The mathematics of the anti-defection law explains the precision of what followed. Under the Tenth Schedule of the Constitution, if twenty of the TMC’s twenty-eight Lok Sabha MPs leave together and merge with another party, it does not constitute defection — it is a legally protected merger. Two-thirds of twenty-eight is exactly 18.67. The rebels claimed twenty — one more than the threshold, a single unit of legal insurance. This is precisely the same mathematical formula deployed to split the Shiv Sena and to poach seven AAP MPs in the Rajya Sabha — the same playbook, the same numbers, the same choreography. There is a name for this kind of precision: it is not courage, it is not principle, it is actuarial calculation.
Jawhar Sircar was blunter still, naming what he called the Bima TMC — the insurance-policy TMC: It’s a surrender to protect their own interests and to protect their own hide. Fifty of sixty of them are now, and more will join. They all have interests. They all have economic stuff going on here and there. For TMC leaders carrying the accumulated weight of a decade and a half of syndicate politics, coal scams, school jobs rackets, and cattle-smuggling cases, the choice between standing with a party in freefall opposition and seeking the portico shade of the ruling dispensation was not a philosophical dilemma — it was a survival calculation.
The rebel MLAs and MPs acquiesced and flourished under Abhishek’s machine when it was in power. They did not develop principles. They developed fear. The contrast with Jawhar Sircar is instructive and painful. Sircar quit in September 2024, when the TMC was still in government, when quitting cost him everything and gained him nothing tangible — no security upgrade, no prosecution shelter, no NDA nod. He quit because the RG Kar horror broke something in him morally. The contrast between that exit and the coordinated parliamentary manoeuvre of June 2026 — calibrated to the exact two-thirds threshold, timed with BJP security upgrades and contact calls — captures the moral distance between principled dissent and naked political survival.

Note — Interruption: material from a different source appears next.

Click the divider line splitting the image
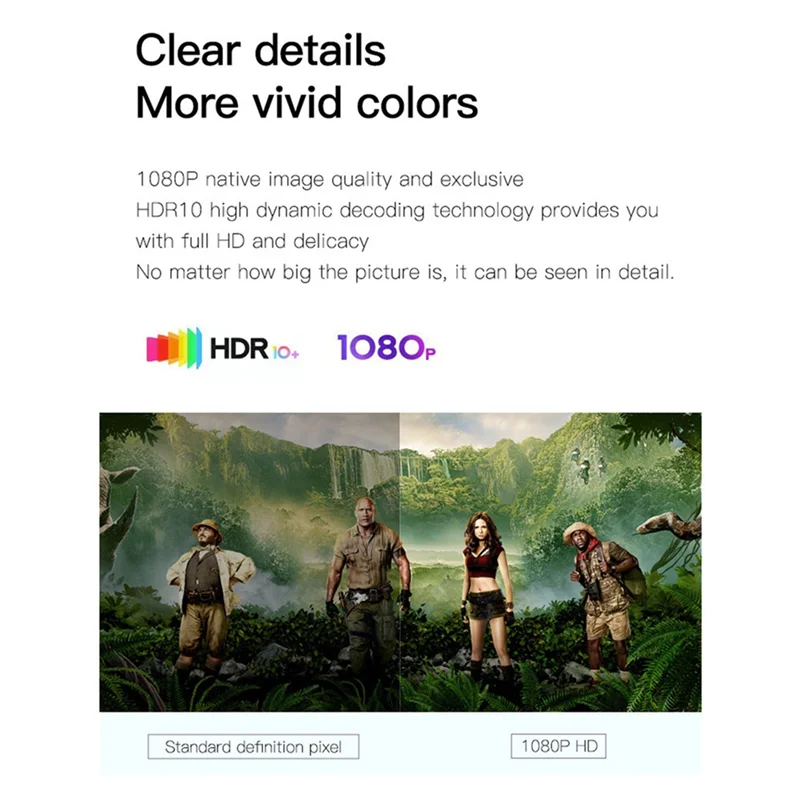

This TMC crisis cannot be understood in isolation from the broader pattern. Operation Lotus — the BJP’s systematic playbook for dismantling regional parties after electoral defeat — has moved through its phases with the relentlessness of a long-term project. From the 2008 Karnataka buyout of independents, through the Maharashtra Shiv Sena split in 2022 and the AAP Rajya Sabha defections in April 2026, the methodology has been refined with each iteration: identify the disgruntled, provide legal immunity as the primary incentive, use central agencies to weaken those who resist, and deploy the anti-defection loophole to ensure the mathematics of the split give institutional cover. Henry Kissinger’s dictum applies with ruthless precision: the BJP eliminates its enemies, but it does not spare its allies either. The BJD, the Akali Dal, the PDP, the AIADMK, and the JD(U) all discovered this sequentially.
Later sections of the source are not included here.